Hi there!
In retrospect, I used to be surrounded by many crabby or “mean” bosses
or seniors while working at a trading company. It was a kind of nightmare
in my early twenties; however, I am flabbergasted to have faced the music to
settle the “mean” problem in mathematics a few decades later. Isn’t it funny?
Here comes the word problem today.
The following data set has a mean of 14 and no mode. All the six values
are positive integers, and the data are listed in ascending order. What is
the largest possible value for A?【Data Set】[A, B, C, 15, 18, 22]
Bear in mind:
1. mean = an average of n numbers computed by adding some function
of the numbers and dividing by some function of n
2. mode = the number which appears most often in a set of numbers.
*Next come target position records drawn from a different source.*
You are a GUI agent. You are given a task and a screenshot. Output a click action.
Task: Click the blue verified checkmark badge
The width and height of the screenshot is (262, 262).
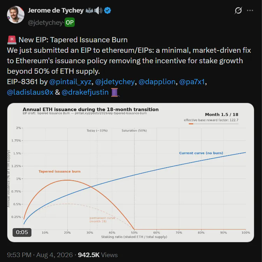(108, 10)
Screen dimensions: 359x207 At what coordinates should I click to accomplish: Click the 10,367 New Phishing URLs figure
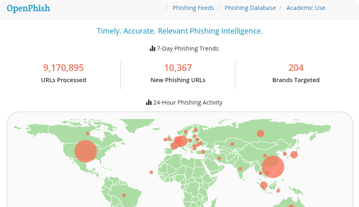click(x=178, y=68)

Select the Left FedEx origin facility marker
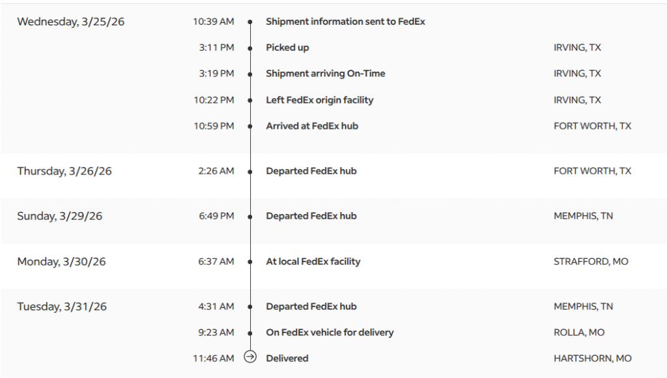(x=250, y=100)
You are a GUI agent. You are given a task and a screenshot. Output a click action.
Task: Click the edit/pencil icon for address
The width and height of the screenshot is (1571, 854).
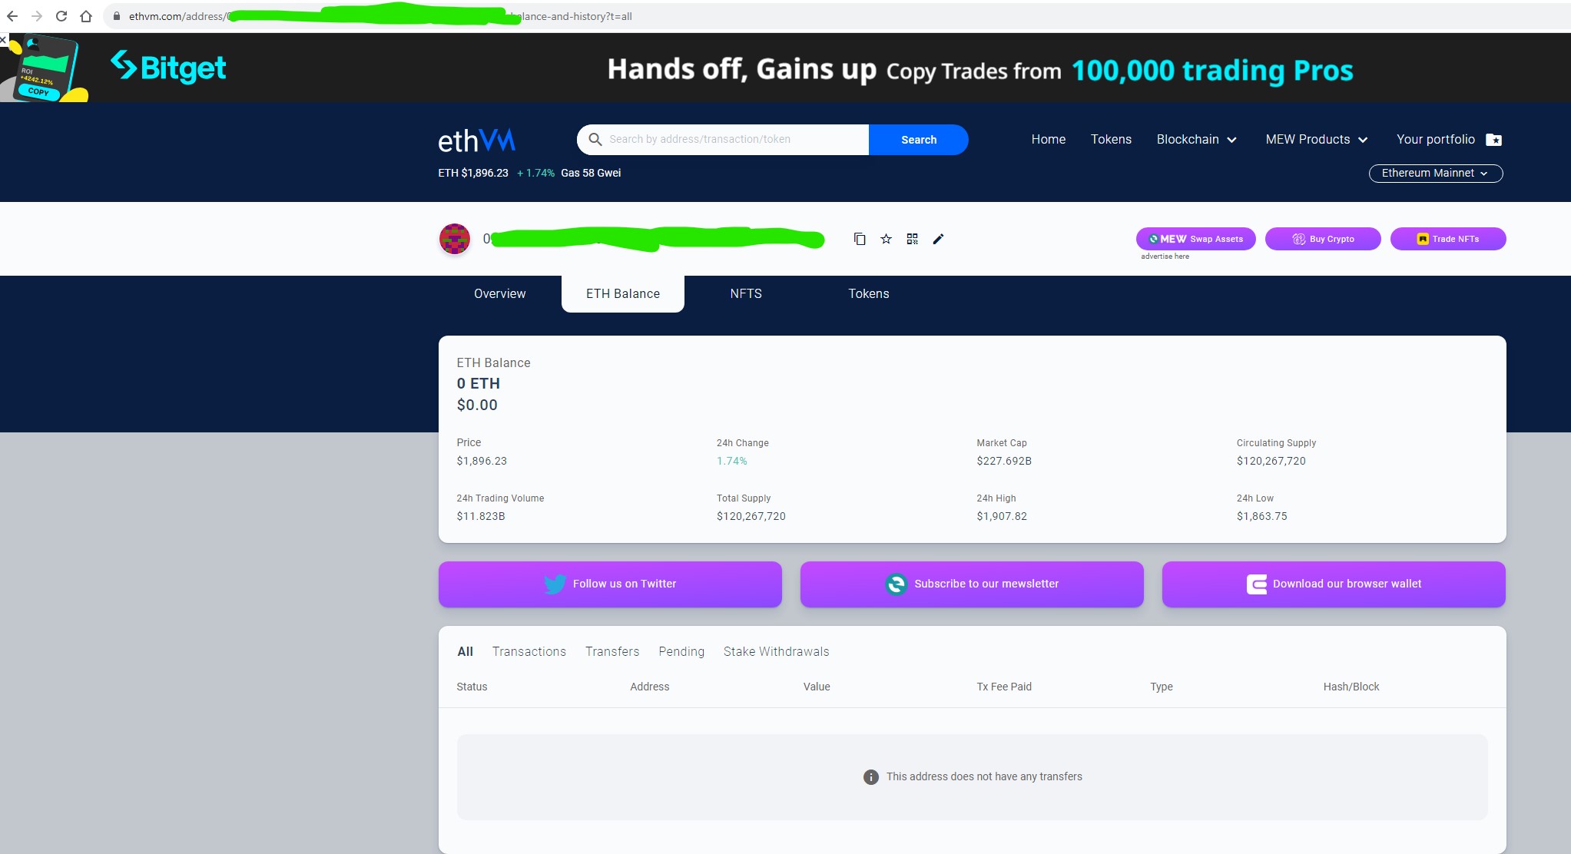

Example) in {5, 2, 8, 5, 3, 6, 5, 7} the Mode is 5 (it occurs most often)
Here is my solution to this problem.
Let me use the formula for the mean \(\overline{x}\sum\frac{x}{n}\).
I substitute the values of this data set and get
\(14 = \frac{A + B + C + 15 + 18 + 22}{6}\),
which becomes \(84 = A + B + C + 55\), and finally 29 = A + B + C.
Now let’s look at the three values, A, B, and C.
First, since there is no mode and the values are in increasing order, the
value of C is no larger than 14, which would make the value of B no larger
than 13.
If C were 14 and B were 13, then A would be 2 since the sum of A, B, and C
must be 29. But there are other values that these three integers can take on:
C could be 13, B could be 12, and A would be 4.
Another option is that C is 12, B is 9, and A is 8, and these values result in a
maximum value for A. For the data set to have a mean of 14 and no mode,
the largest value that A can take on is 8.
I’ve reached the answer naturally because the positive integers mean the
natural numbers.
Wow, this silly joke has taken my coolness away.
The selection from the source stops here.